Although patients with fructose intolerance are particularly sensitive to fructose, humans in general have a limited capacity to handle this sugar. The capacity of the normal liver to phosphorylate fructose greatly exceeds its capacity to split fructose 1-phosphate (fructokinase is fast, aldolase B is slow). This means that fructose use by the liver is poorly controlled and that excessive fructose could deplete the liver of Pi and ATP (through F1P accumulation due to fructokinase activity. also, F1P signals glucokinase to be released from the nucleus, further depleting ATP stores). Fructose was actually tried briefly in hospitals as a substitute for glucose in patients being maintained by parenteral nutrition. The rationale was that fructose would be a better source of calories than glucose because fructose utilization is relatively independent of the insulin status of a patient. Delivery of large amounts of fructose by intravenous feeding was soon found to result in severe liver damage. Similar attempts have been made to substitute sorbitol and xylitol for glucose. These sugars also tend to deplete the liver of ATP and, like fructose, should not be used for parenteral nutrition.
What pathway do spermatozoa use to produce fructose for energy utilization?
The major energy source for spermatozoa is fructose. It is formed from glucose by NADP dependent reduction of glucose to sorbitol, followed by an NAD+ dependent oxidation of sorbitol to fructose.
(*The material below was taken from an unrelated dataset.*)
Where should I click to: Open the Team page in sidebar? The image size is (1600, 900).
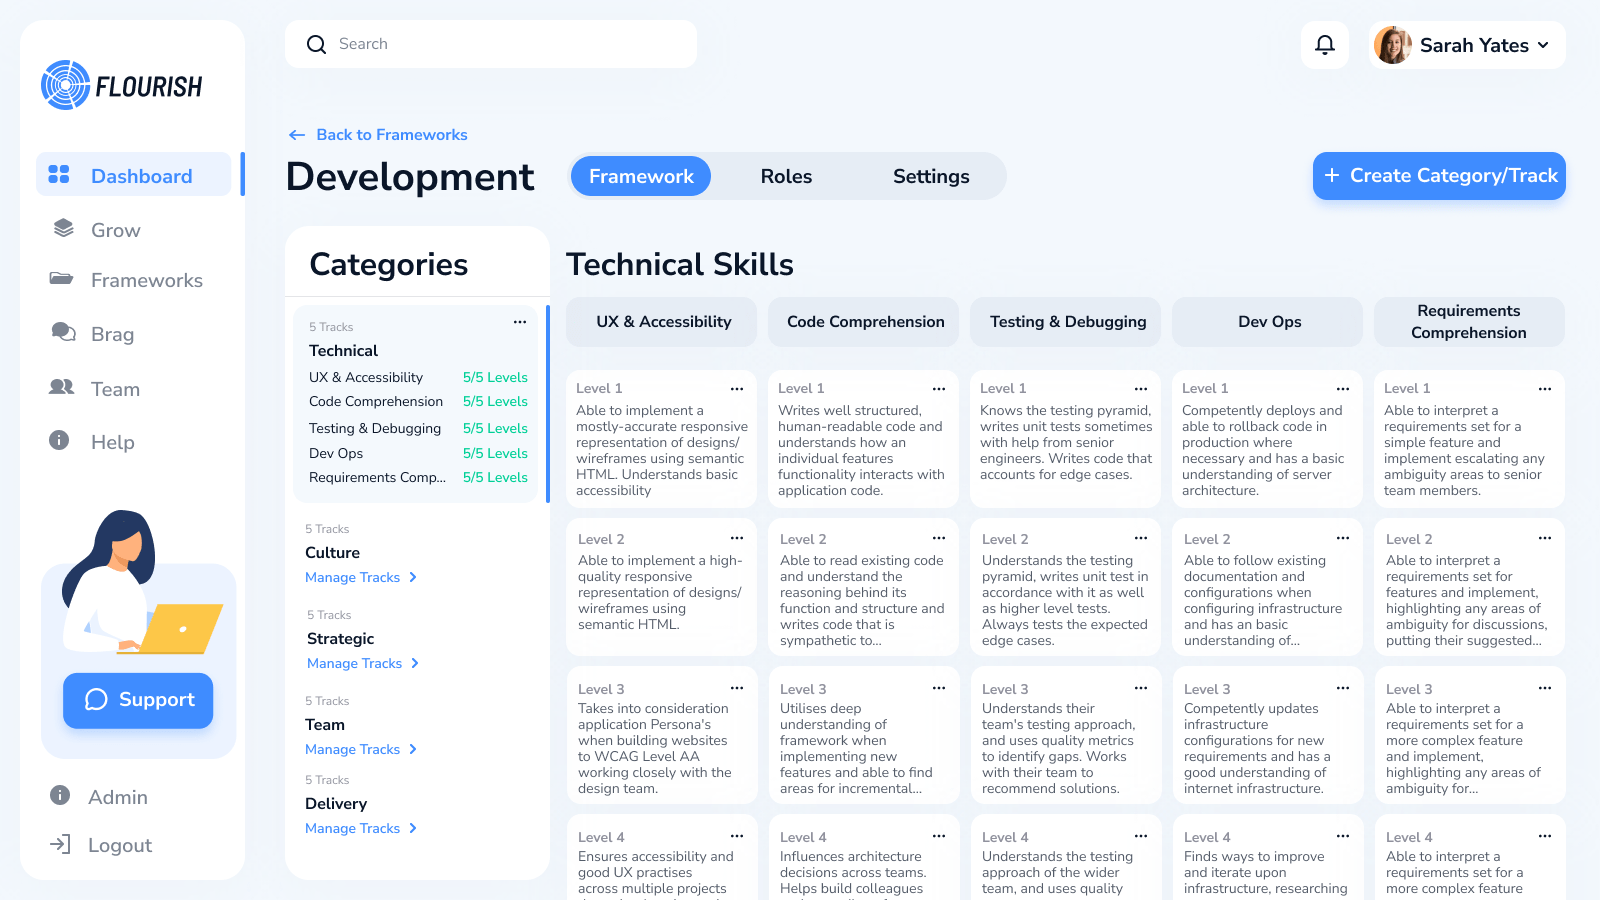tap(115, 389)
Fructose is secreted from seminal vesicles in a fluid that becomes part of the semen. Tissues that come in contact with semen utilize fructose poorly, allowing fructose to be conserved for the sperm. Since spermatozoa contain mitochondria, they can metabolize fructose.
What disease processes can galactosemia lead to?
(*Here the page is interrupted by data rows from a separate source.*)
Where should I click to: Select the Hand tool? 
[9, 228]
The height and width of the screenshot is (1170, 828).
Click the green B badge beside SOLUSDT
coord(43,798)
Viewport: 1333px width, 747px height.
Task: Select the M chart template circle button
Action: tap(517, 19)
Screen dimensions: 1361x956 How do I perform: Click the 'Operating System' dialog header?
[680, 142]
The absence of which enzyme involved in galactose metabolims causes more severe disease?
What products of galactose metabolism lead to disease processes in galactosemia?
In galactosemia, patients are unable to metabolize galactose from lactose (milk sugar) to glucose metabolites. They often have cataract formation, growth failure, mental retardation, or eventual death from liver damage. It is caused by cellular deficiency of either galactokinase, which causes a relatively mild disorder of cataract formation, or of galactose 1-P uridylyltransferase, resulting in severe disease. Galactose is reduced to galactitol in a reaction similar to reduction of glucose to sorbitol. Galactitol is the initiator of cataract formation in the lens and may play a role in CNS damage. Accumulation of galactose 1-P is responsible for liver failure.
Explain the formation of glucuronic acid.
What are 3 uses of glucuronic acid?
Glucuronic acid is synthesized from glucose through activation of glucose to UDP-glucose and reducing it by UDP-glucose dehydrogenase. This enzyme produces NADH in liver cytosol, which needs to be shuttled to the mitochondria.
Uses of glucuronic acid
- Glucuronic acid is a precursor in complex carbohydrate synthesis (glycosaminoglycan polysaccharides).
- Glucuronic acid is crucial in modification of certain drugs and bilirubin to help their excretion.
- Glucuronic acid is also a precursor of L-ascorbic acid. Humans, other primates and guinea pig lack the enzyme that converts L-gulonolactone to L-ascorbic acid and thus ascorbic acid must be ingested as vitamin C.